= Nelson Gill =

Reconstruction-era educator

Nelson Green Gill was a state legislator and school organizer in Mississippi. He organized a school for African American students in Holly Springs, Mississippi. Mrs. Gill was also involved with the school. He represented Marshall County, Mississippi in the Mississippi House of Representatives in 1874 and 1875. He was white. He was a Republican.

== Career ==

=== American Civil War service ===
From Illinois, Gill served in the Union Army during the American Civil War. He lived in Mississippi after the war and was appointed sheriff and to the board of supervisors. He represented Marshall County, Mississippi in the Mississippi House of Representatives in 1874 and 1875 and as sergeant at arms.

=== Post-war ===
He served as a Freedmen's Bureau agent in Holly Springs, Mississippi after the American Civil War. A Democratic Party spokesman passed a death threat to him from the Ku Klux Klan. but assassination attempt against him by the Klan failed.

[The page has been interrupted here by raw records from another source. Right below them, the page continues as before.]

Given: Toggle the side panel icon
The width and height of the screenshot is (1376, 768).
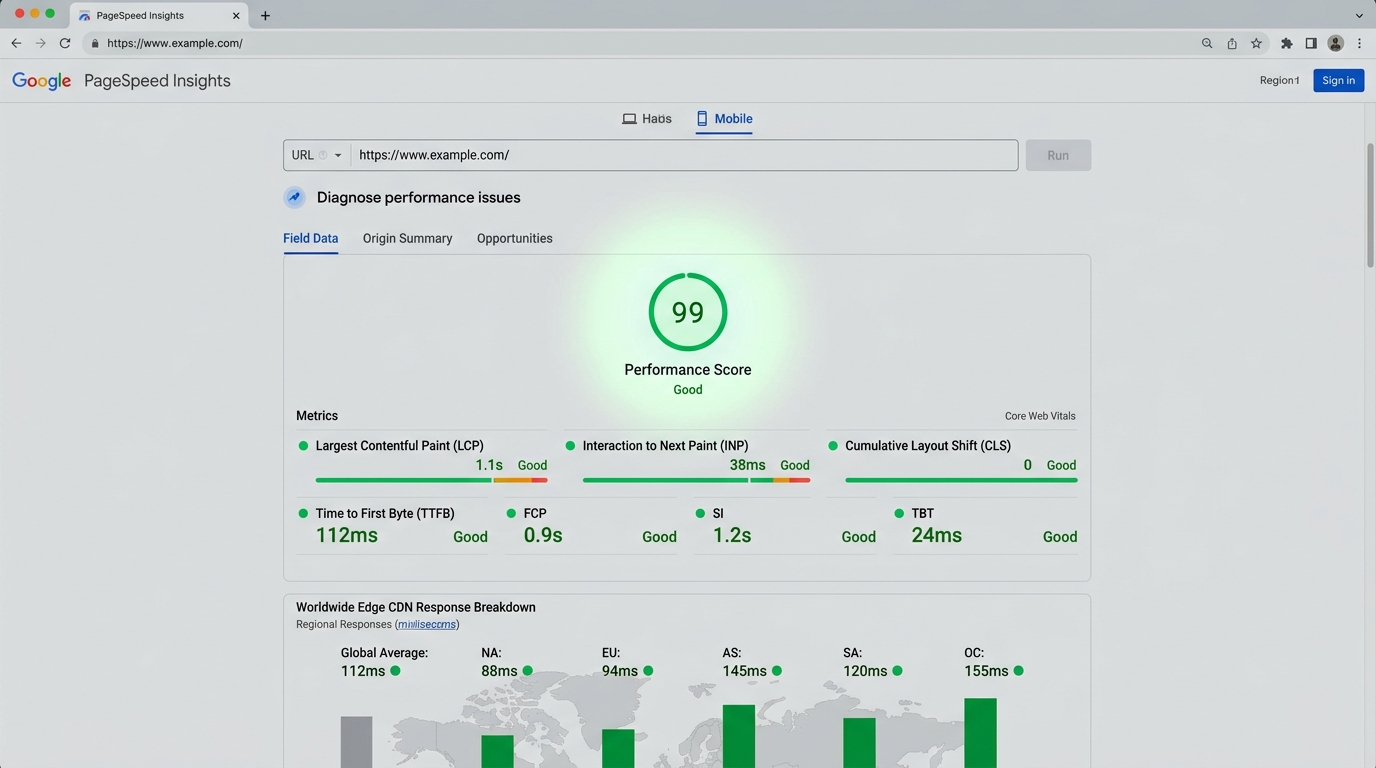Looking at the screenshot, I should pyautogui.click(x=1311, y=43).
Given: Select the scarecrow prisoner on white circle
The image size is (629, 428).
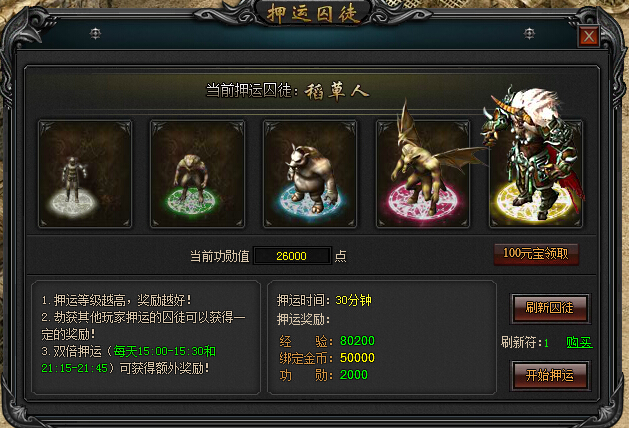Looking at the screenshot, I should tap(85, 174).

He worked to organize African Americans in Oxford, Mississippi into a Loyal League.

Gill was critical of abuses of apprenticeship laws including the binding of a teenager to her former slaveowner instead of letting her live with her mother.

Gill was targeted for his political activities and because he fraternized with African Americans.

He served as president of the board of supervisors from 1869 to 1871.